Halide-mixing braking strategy for 1.95 eV wide-bandgap perovskites enabling high-efficiency triple-junction tandems

Abstract

Wide-bandgap perovskites are widely used in tandem solar cells due to their tunable bandgaps (1.5–2.3 eV) enabled by mixed halide compositions. However, significant open-circuit voltage losses persist, especially when the bandgap is increased to ∼1.95 eV with high bromine (Br) content. High Br incorporation often leads to heterogeneous halide distributions within the bulk, resulting in severe phase segregation and enhanced carrier recombination. To address these issues, a halide-mixing braking strategy is employed by introducing potassium cyanate as a halide-mixing “brake”. This approach effectively slows the halide exchange rate during annealing, promoting homogeneous halide distribution throughout the films. Additionally, it improves perovskite film quality by reducing defect densities, thereby suppressing non-radiative recombination losses.

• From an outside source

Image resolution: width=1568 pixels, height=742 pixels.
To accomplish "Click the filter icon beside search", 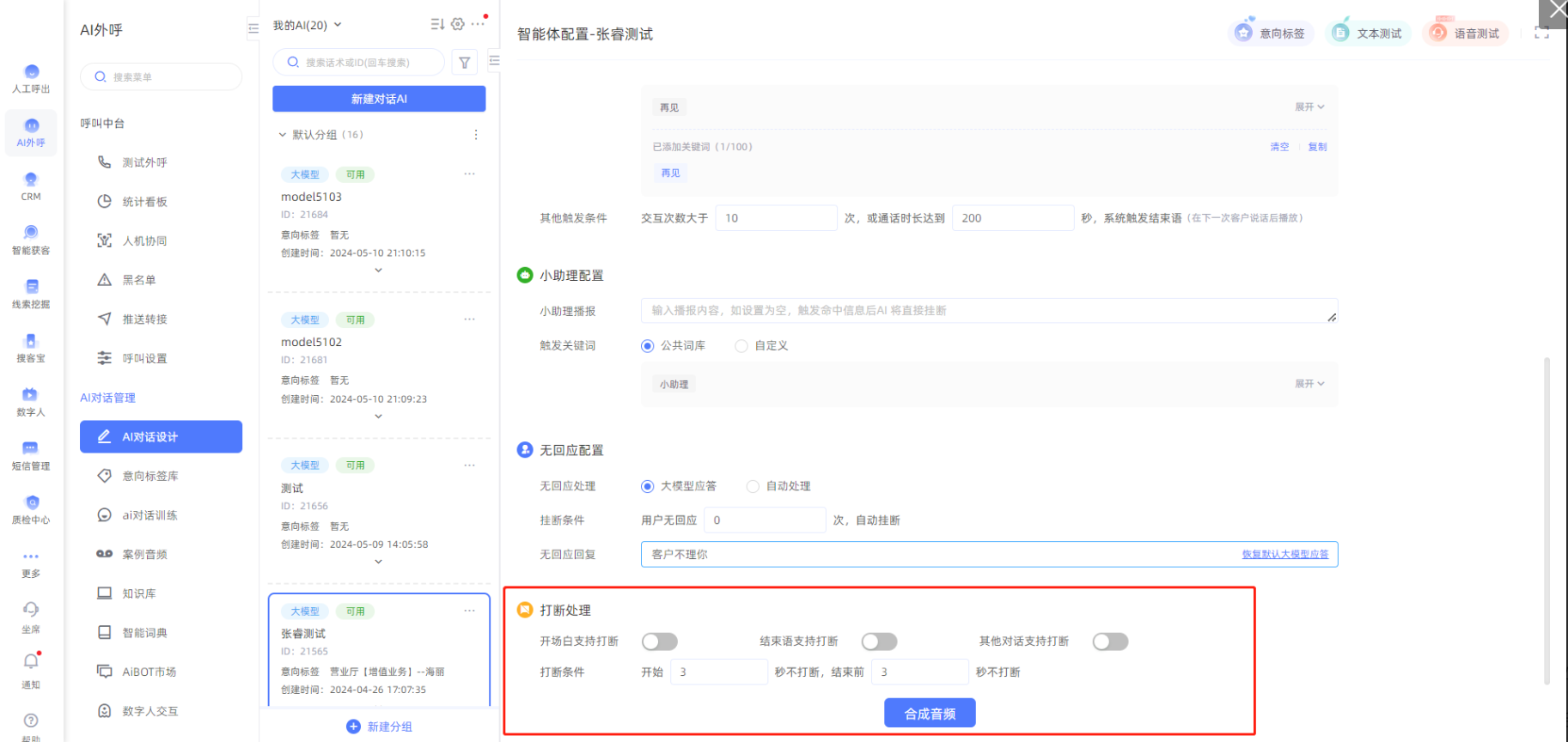I will point(465,63).
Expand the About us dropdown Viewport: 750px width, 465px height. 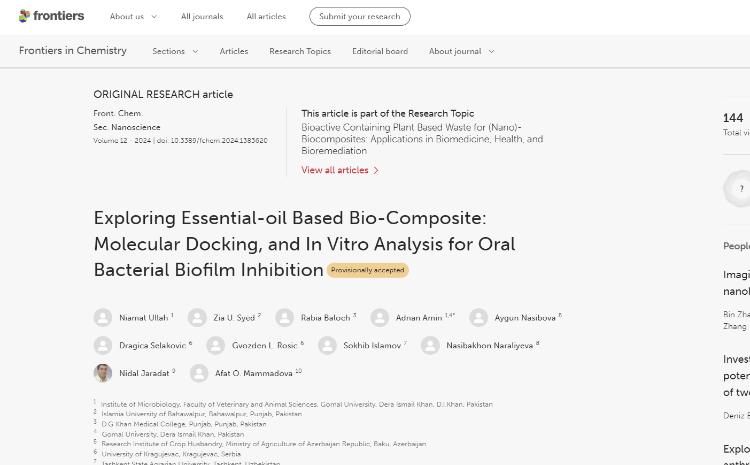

As a result, single-junction 1.95 eV-bandgap perovskite solar cells achieved a power conversion efficiency of 15.93%, with a high open-circuit voltage of 1.40 V and a fill factor of 0.83. Furthermore, mechanically stacked triple-junction all-perovskite tandem solar cells employing 1.95, 1.60, and 1.25 eV perovskite light absorbers achieved efficiencies exceeding 30%. Therefore, this work provides a simple and effective strategy for optimizing high-Br-content perovskites, enabling the development of high-efficiency wide-bandgap perovskite and multi-junction tandem solar cells.